[Collected data]
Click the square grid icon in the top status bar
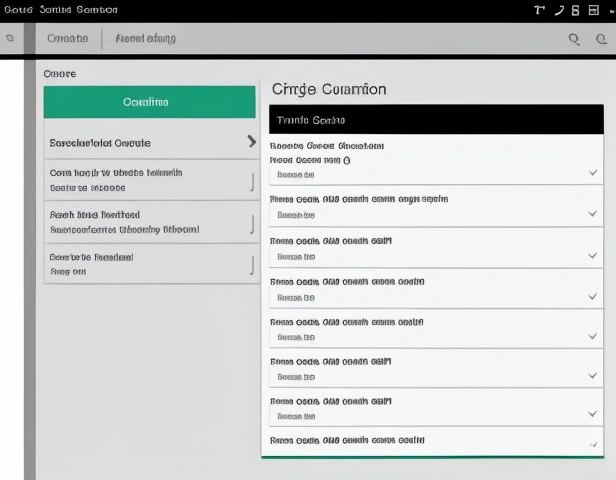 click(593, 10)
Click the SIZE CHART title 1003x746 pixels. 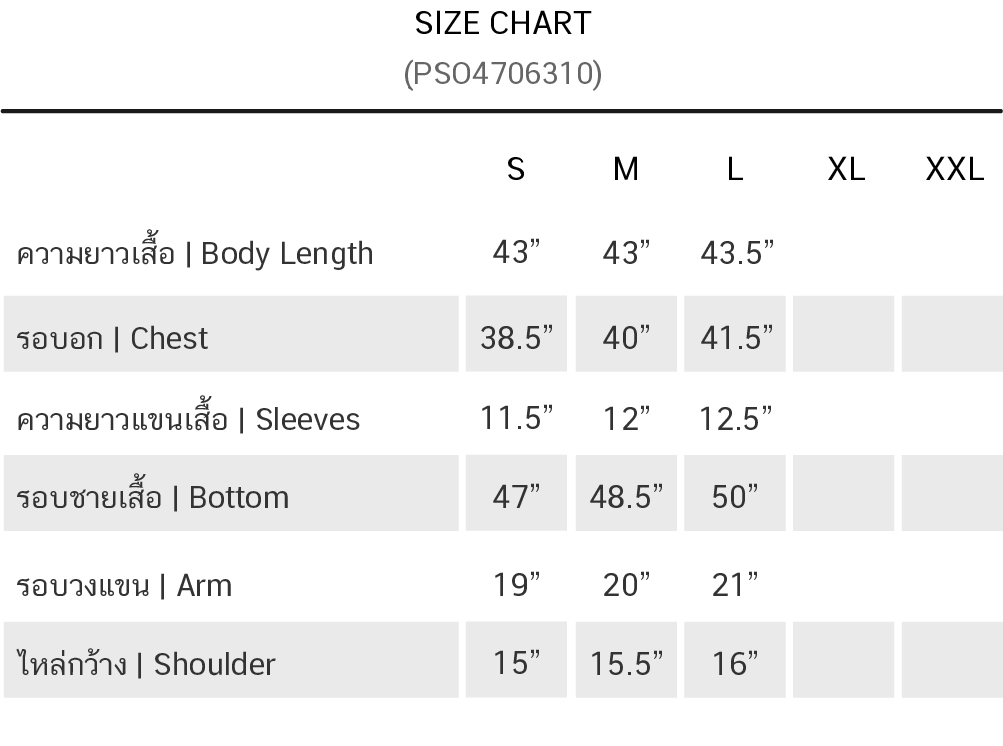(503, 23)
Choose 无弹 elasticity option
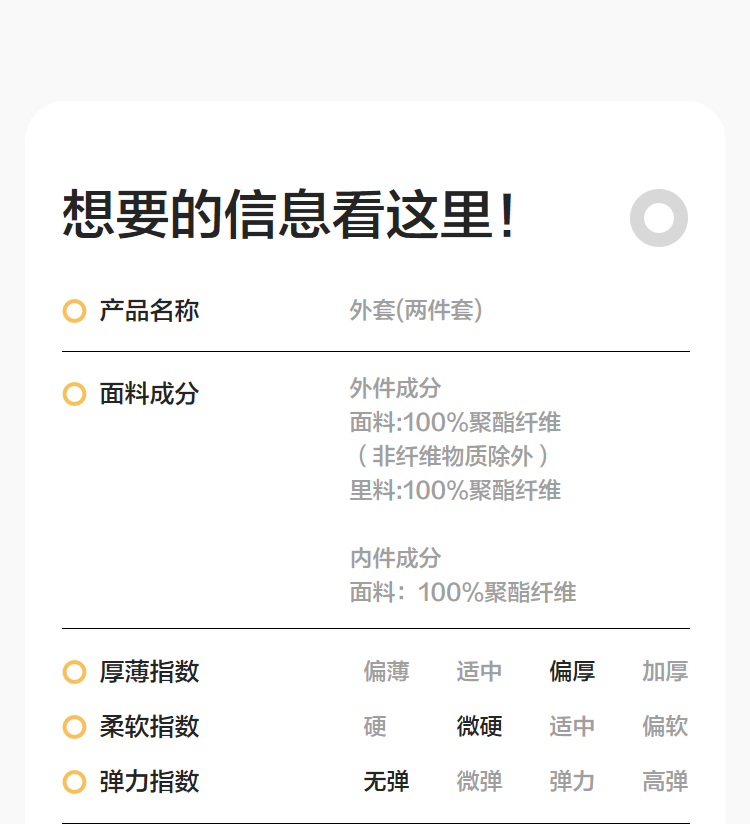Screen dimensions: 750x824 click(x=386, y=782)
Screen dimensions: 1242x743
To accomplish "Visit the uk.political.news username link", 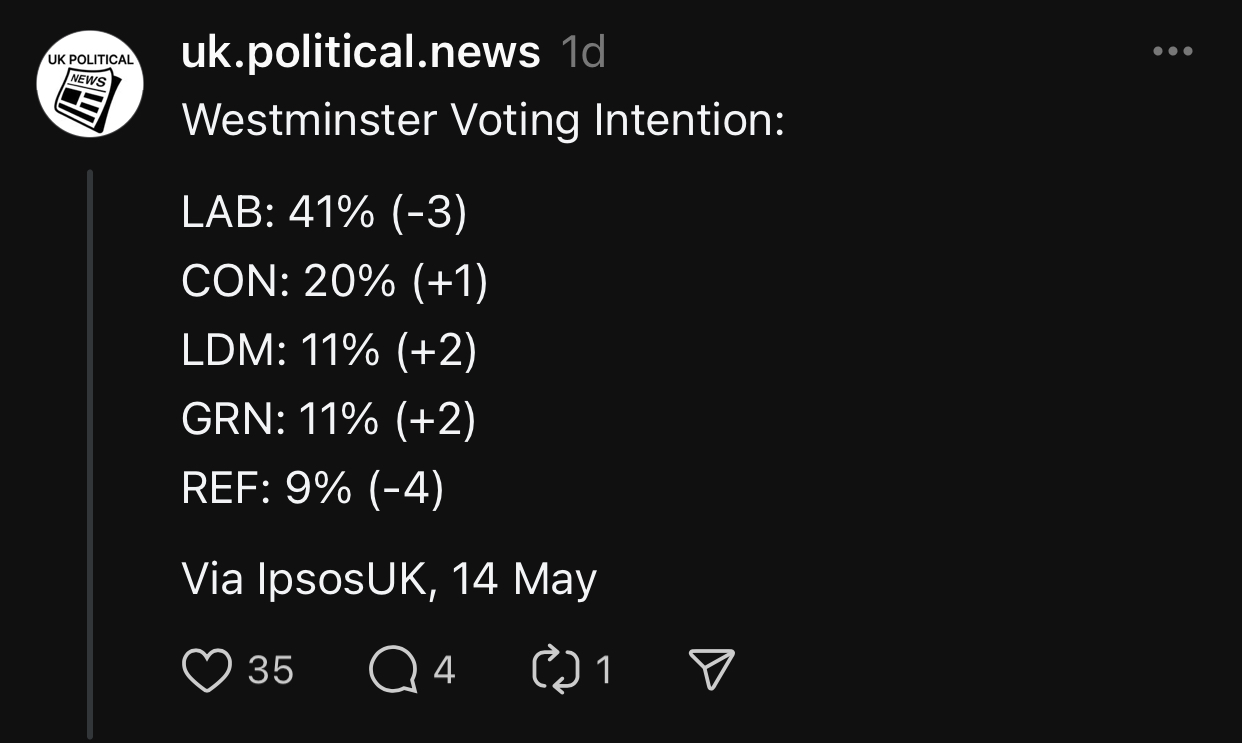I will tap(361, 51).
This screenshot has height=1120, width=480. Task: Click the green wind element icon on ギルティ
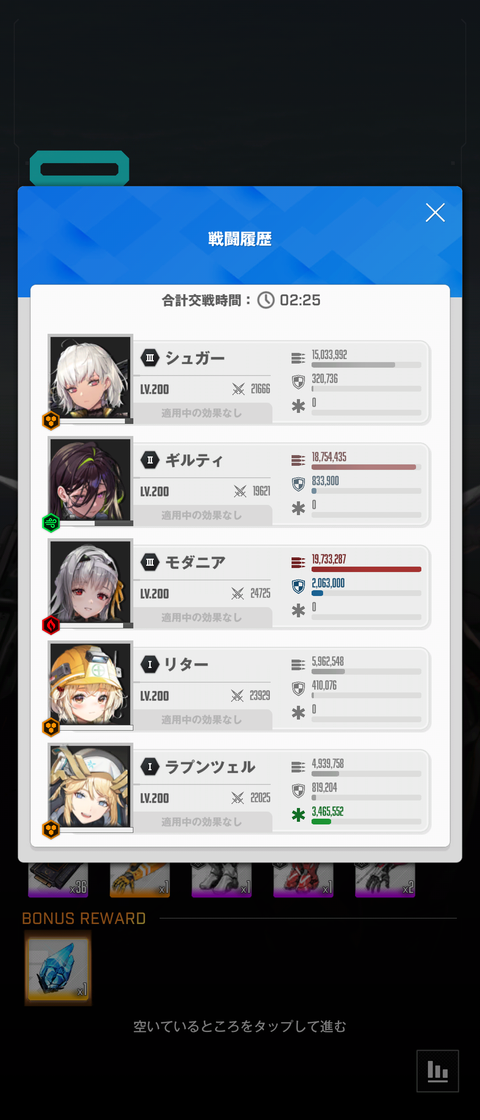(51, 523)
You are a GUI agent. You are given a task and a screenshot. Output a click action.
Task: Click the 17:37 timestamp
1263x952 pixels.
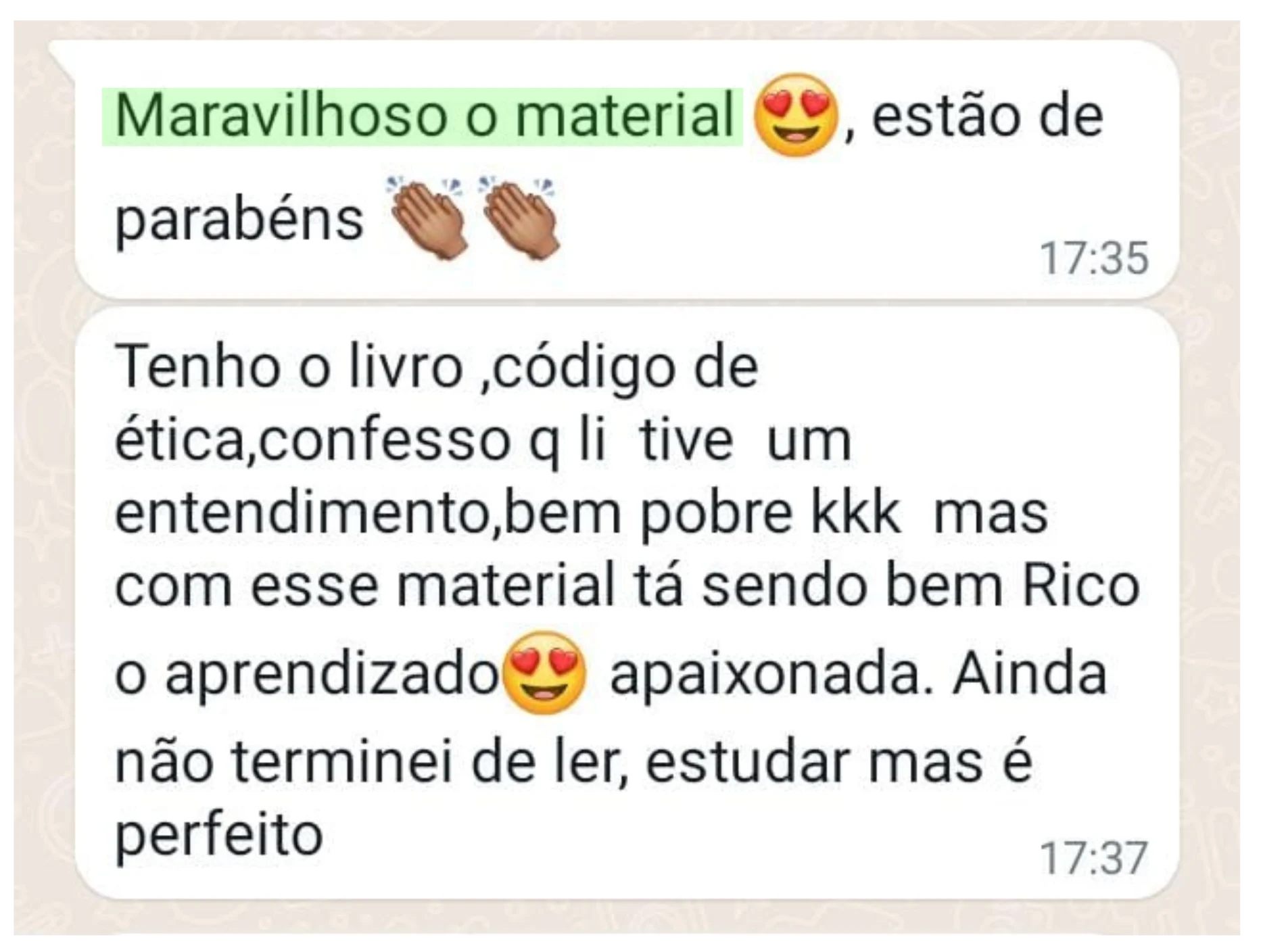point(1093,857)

### [Exercise directions]
Reproduce nothing but the lines from the line containing "This screenshot has" through the last line of the data above, exactly as written and without pictures.

### [Reply to the exercise]
This screenshot has height=1120, width=480. Task: Click the green wind element icon on ギルティ
(51, 523)
You are a GUI agent. You are given a task and a screenshot. Output a click action.
Task: Click the 17:37 timestamp
1263x952 pixels.
point(1093,857)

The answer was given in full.